=== Begin Enclosure ===

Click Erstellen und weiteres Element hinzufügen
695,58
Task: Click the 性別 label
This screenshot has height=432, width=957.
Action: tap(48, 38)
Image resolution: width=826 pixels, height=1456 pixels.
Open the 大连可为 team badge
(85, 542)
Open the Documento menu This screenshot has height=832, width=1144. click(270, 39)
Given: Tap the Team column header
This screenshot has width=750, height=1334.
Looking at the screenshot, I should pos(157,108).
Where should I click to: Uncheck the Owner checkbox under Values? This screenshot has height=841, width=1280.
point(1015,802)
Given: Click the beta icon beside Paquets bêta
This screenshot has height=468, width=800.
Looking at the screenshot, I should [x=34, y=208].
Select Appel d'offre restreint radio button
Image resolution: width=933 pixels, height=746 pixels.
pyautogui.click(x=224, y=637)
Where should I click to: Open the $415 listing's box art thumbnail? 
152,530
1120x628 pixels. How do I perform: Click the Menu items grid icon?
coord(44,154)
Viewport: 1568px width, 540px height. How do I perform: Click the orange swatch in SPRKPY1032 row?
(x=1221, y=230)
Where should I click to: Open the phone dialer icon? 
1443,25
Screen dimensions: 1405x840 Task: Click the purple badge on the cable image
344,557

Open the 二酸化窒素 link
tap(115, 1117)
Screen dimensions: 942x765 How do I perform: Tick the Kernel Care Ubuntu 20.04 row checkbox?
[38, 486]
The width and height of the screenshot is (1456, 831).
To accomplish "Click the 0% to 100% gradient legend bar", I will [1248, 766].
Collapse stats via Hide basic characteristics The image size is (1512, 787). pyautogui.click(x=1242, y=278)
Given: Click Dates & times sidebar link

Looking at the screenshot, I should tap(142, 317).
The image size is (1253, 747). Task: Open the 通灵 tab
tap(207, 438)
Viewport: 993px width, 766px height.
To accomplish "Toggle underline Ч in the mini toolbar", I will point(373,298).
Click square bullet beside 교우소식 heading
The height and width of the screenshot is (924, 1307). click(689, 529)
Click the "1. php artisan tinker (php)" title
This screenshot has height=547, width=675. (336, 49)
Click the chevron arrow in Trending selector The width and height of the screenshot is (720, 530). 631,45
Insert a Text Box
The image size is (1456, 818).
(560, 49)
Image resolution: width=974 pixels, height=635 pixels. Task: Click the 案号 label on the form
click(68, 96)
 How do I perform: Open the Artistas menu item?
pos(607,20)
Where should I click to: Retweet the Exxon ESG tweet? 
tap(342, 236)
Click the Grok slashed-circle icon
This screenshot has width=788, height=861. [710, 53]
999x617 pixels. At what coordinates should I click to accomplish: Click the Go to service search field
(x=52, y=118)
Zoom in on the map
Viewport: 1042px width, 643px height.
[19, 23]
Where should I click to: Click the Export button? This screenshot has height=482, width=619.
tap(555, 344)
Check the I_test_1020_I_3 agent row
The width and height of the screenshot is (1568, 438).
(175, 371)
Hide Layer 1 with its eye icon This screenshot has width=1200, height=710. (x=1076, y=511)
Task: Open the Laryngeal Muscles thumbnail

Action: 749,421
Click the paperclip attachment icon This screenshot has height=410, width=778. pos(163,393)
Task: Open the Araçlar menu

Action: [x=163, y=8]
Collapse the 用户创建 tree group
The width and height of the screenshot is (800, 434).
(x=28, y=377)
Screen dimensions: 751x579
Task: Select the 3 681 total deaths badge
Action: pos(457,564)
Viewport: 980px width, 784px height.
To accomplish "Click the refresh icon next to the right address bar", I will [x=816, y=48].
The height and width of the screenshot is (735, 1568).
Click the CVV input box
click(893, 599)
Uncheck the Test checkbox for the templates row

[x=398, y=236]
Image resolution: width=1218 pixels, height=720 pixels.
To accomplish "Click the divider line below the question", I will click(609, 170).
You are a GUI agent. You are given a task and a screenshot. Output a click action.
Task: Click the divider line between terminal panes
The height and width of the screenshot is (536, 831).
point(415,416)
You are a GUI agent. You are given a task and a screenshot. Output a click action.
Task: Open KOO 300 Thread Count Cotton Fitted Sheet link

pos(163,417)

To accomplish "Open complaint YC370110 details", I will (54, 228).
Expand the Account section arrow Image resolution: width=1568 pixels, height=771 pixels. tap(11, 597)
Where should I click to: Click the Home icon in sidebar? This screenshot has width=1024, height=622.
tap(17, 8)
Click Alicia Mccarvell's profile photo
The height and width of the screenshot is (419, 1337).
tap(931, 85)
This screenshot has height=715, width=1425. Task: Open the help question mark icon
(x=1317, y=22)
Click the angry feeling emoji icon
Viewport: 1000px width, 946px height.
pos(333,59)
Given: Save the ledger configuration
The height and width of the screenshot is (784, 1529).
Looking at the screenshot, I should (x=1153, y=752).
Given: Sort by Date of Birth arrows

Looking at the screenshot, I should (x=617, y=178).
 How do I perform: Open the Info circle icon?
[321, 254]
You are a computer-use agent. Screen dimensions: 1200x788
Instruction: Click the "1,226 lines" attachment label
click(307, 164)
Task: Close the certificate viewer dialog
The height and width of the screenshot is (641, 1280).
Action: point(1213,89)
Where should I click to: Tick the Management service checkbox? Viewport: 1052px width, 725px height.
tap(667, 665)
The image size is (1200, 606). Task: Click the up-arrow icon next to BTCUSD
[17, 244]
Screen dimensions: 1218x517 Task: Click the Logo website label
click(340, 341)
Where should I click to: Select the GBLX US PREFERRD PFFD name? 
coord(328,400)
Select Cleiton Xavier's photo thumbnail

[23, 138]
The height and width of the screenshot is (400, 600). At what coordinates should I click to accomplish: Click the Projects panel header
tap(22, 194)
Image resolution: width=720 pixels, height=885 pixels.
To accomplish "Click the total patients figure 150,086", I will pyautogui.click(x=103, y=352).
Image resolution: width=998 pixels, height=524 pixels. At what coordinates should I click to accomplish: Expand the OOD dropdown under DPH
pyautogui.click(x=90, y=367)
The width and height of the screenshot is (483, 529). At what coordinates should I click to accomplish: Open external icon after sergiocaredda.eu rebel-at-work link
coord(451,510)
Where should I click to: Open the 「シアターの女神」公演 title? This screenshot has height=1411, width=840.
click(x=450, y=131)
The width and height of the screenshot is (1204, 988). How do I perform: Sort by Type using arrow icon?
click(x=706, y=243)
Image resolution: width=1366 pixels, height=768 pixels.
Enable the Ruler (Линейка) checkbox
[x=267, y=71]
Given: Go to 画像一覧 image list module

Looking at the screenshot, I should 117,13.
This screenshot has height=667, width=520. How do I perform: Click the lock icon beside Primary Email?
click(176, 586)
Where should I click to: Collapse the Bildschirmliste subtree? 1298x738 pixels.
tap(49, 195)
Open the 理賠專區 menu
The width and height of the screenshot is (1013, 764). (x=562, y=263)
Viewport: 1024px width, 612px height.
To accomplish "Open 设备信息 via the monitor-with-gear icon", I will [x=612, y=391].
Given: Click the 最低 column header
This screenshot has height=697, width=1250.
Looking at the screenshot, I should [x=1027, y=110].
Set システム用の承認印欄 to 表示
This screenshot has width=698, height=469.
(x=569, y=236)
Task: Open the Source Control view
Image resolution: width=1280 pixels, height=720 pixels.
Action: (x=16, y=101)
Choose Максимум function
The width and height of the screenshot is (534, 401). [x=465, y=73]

=== End Enclosure ===

#### Task
Every word of every entry must be returned as it appears.

#### Response to this task
Click Erstellen und weiteres Element hinzufügen
695,58
Task: Click the 性別 label
This screenshot has height=432, width=957.
Action: tap(48, 38)
Image resolution: width=826 pixels, height=1456 pixels.
Open the 大连可为 team badge
(85, 542)
Open the Documento menu This screenshot has height=832, width=1144. click(270, 39)
Given: Tap the Team column header
This screenshot has width=750, height=1334.
Looking at the screenshot, I should pos(157,108).
Where should I click to: Uncheck the Owner checkbox under Values? This screenshot has height=841, width=1280.
point(1015,802)
Given: Click the beta icon beside Paquets bêta
This screenshot has height=468, width=800.
Looking at the screenshot, I should [x=34, y=208].
Select Appel d'offre restreint radio button
Image resolution: width=933 pixels, height=746 pixels.
pyautogui.click(x=224, y=637)
Where should I click to: Open the $415 listing's box art thumbnail? 
152,530
1120x628 pixels. How do I perform: Click the Menu items grid icon?
coord(44,154)
Viewport: 1568px width, 540px height. How do I perform: Click the orange swatch in SPRKPY1032 row?
(x=1221, y=230)
Where should I click to: Open the phone dialer icon? 
1443,25
Screen dimensions: 1405x840 Task: Click the purple badge on the cable image
344,557

Open the 二酸化窒素 link
tap(115, 1117)
Screen dimensions: 942x765 How do I perform: Tick the Kernel Care Ubuntu 20.04 row checkbox?
[38, 486]
The width and height of the screenshot is (1456, 831).
To accomplish "Click the 0% to 100% gradient legend bar", I will [1248, 766].
Collapse stats via Hide basic characteristics The image size is (1512, 787). pyautogui.click(x=1242, y=278)
Given: Click Dates & times sidebar link

Looking at the screenshot, I should tap(142, 317).
The image size is (1253, 747). Task: Open the 通灵 tab
tap(207, 438)
Viewport: 993px width, 766px height.
To accomplish "Toggle underline Ч in the mini toolbar", I will point(373,298).
Click square bullet beside 교우소식 heading
The height and width of the screenshot is (924, 1307). click(689, 529)
Click the "1. php artisan tinker (php)" title
This screenshot has height=547, width=675. (336, 49)
Click the chevron arrow in Trending selector The width and height of the screenshot is (720, 530). 631,45
Insert a Text Box
The image size is (1456, 818).
(560, 49)
Image resolution: width=974 pixels, height=635 pixels. Task: Click the 案号 label on the form
click(68, 96)
 How do I perform: Open the Artistas menu item?
pos(607,20)
Where should I click to: Retweet the Exxon ESG tweet? 
tap(342, 236)
Click the Grok slashed-circle icon
This screenshot has width=788, height=861. [710, 53]
999x617 pixels. At what coordinates should I click to accomplish: Click the Go to service search field
(x=52, y=118)
Zoom in on the map
Viewport: 1042px width, 643px height.
[19, 23]
Where should I click to: Click the Export button? This screenshot has height=482, width=619.
tap(555, 344)
Check the I_test_1020_I_3 agent row
The width and height of the screenshot is (1568, 438).
(175, 371)
Hide Layer 1 with its eye icon This screenshot has width=1200, height=710. (x=1076, y=511)
Task: Open the Laryngeal Muscles thumbnail

Action: 749,421
Click the paperclip attachment icon This screenshot has height=410, width=778. pos(163,393)
Task: Open the Araçlar menu

Action: [x=163, y=8]
Collapse the 用户创建 tree group
The width and height of the screenshot is (800, 434).
(x=28, y=377)
Screen dimensions: 751x579
Task: Select the 3 681 total deaths badge
Action: pos(457,564)
Viewport: 980px width, 784px height.
To accomplish "Click the refresh icon next to the right address bar", I will [x=816, y=48].
The height and width of the screenshot is (735, 1568).
Click the CVV input box
click(893, 599)
Uncheck the Test checkbox for the templates row

[x=398, y=236]
Image resolution: width=1218 pixels, height=720 pixels.
To accomplish "Click the divider line below the question", I will click(609, 170).
You are a GUI agent. You are given a task and a screenshot. Output a click action.
Task: Click the divider line between terminal panes
The height and width of the screenshot is (536, 831).
point(415,416)
You are a GUI agent. You are given a task and a screenshot. Output a click action.
Task: Open KOO 300 Thread Count Cotton Fitted Sheet link

pos(163,417)

To accomplish "Open complaint YC370110 details", I will (54, 228).
Expand the Account section arrow Image resolution: width=1568 pixels, height=771 pixels. tap(11, 597)
Where should I click to: Click the Home icon in sidebar? This screenshot has width=1024, height=622.
tap(17, 8)
Click Alicia Mccarvell's profile photo
The height and width of the screenshot is (419, 1337).
tap(931, 85)
This screenshot has height=715, width=1425. Task: Open the help question mark icon
(x=1317, y=22)
Click the angry feeling emoji icon
Viewport: 1000px width, 946px height.
pos(333,59)
Given: Save the ledger configuration
The height and width of the screenshot is (784, 1529).
Looking at the screenshot, I should (x=1153, y=752).
Given: Sort by Date of Birth arrows

Looking at the screenshot, I should (x=617, y=178).
 How do I perform: Open the Info circle icon?
[321, 254]
You are a computer-use agent. Screen dimensions: 1200x788
Instruction: Click the "1,226 lines" attachment label
click(307, 164)
Task: Close the certificate viewer dialog
The height and width of the screenshot is (641, 1280).
Action: point(1213,89)
Where should I click to: Tick the Management service checkbox? Viewport: 1052px width, 725px height.
tap(667, 665)
The image size is (1200, 606). Task: Click the up-arrow icon next to BTCUSD
[17, 244]
Screen dimensions: 1218x517 Task: Click the Logo website label
click(340, 341)
Where should I click to: Select the GBLX US PREFERRD PFFD name? 
coord(328,400)
Select Cleiton Xavier's photo thumbnail

[23, 138]
The height and width of the screenshot is (400, 600). At what coordinates should I click to accomplish: Click the Projects panel header
tap(22, 194)
Image resolution: width=720 pixels, height=885 pixels.
To accomplish "Click the total patients figure 150,086", I will pyautogui.click(x=103, y=352).
Image resolution: width=998 pixels, height=524 pixels. At what coordinates should I click to accomplish: Expand the OOD dropdown under DPH
pyautogui.click(x=90, y=367)
The width and height of the screenshot is (483, 529). At what coordinates should I click to accomplish: Open external icon after sergiocaredda.eu rebel-at-work link
coord(451,510)
Where should I click to: Open the 「シアターの女神」公演 title? This screenshot has height=1411, width=840.
click(x=450, y=131)
The width and height of the screenshot is (1204, 988). How do I perform: Sort by Type using arrow icon?
click(x=706, y=243)
Image resolution: width=1366 pixels, height=768 pixels.
Enable the Ruler (Линейка) checkbox
[x=267, y=71]
Given: Go to 画像一覧 image list module

Looking at the screenshot, I should 117,13.
This screenshot has height=667, width=520. How do I perform: Click the lock icon beside Primary Email?
click(176, 586)
Where should I click to: Collapse the Bildschirmliste subtree? 1298x738 pixels.
tap(49, 195)
Open the 理賠專區 menu
The width and height of the screenshot is (1013, 764). (x=562, y=263)
Viewport: 1024px width, 612px height.
To accomplish "Open 设备信息 via the monitor-with-gear icon", I will [x=612, y=391].
Given: Click the 最低 column header
This screenshot has height=697, width=1250.
Looking at the screenshot, I should [x=1027, y=110].
Set システム用の承認印欄 to 表示
This screenshot has width=698, height=469.
(x=569, y=236)
Task: Open the Source Control view
Image resolution: width=1280 pixels, height=720 pixels.
Action: (x=16, y=101)
Choose Максимум function
The width and height of the screenshot is (534, 401). [x=465, y=73]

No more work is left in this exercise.